### WHAT IS ASKED
Can you give the entries below as a JSON list of strings, one per line and skipping blank lines, starting with the line containing "1200x760 pixels." and going on through the line containing "pos(641,12)"?

******

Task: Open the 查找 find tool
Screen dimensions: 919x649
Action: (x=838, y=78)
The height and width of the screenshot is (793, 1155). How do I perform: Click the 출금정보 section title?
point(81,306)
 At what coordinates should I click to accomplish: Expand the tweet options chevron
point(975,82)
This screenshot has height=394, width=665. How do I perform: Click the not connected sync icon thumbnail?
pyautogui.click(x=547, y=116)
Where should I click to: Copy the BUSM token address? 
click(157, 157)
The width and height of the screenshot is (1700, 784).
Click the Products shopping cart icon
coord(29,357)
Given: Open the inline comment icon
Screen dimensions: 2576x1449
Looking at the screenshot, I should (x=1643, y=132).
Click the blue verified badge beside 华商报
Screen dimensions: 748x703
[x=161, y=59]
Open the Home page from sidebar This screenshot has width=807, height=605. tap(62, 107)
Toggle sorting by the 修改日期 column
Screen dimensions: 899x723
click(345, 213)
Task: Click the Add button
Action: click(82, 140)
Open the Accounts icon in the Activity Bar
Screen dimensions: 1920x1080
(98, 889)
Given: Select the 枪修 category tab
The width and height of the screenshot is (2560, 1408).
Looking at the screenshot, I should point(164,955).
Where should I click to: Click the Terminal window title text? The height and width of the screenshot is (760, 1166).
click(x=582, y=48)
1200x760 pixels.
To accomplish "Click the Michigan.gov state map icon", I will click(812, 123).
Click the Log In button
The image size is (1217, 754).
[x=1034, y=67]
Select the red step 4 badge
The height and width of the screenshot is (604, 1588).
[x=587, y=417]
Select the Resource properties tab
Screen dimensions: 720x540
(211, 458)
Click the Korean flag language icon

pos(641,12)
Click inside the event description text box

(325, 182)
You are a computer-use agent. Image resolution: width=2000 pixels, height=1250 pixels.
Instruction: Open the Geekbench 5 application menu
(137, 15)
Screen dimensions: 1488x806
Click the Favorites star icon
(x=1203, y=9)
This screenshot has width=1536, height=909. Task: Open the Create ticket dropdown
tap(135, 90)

******

### ANSWER IN FULL
[
  "1200x760 pixels.",
  "To accomplish \"Click the Michigan.gov state map icon\", I will click(812, 123).",
  "Click the Log In button",
  "The image size is (1217, 754).",
  "[x=1034, y=67]",
  "Select the red step 4 badge",
  "The height and width of the screenshot is (604, 1588).",
  "[x=587, y=417]",
  "Select the Resource properties tab",
  "Screen dimensions: 720x540",
  "(211, 458)",
  "Click the Korean flag language icon",
  "pos(641,12)"
]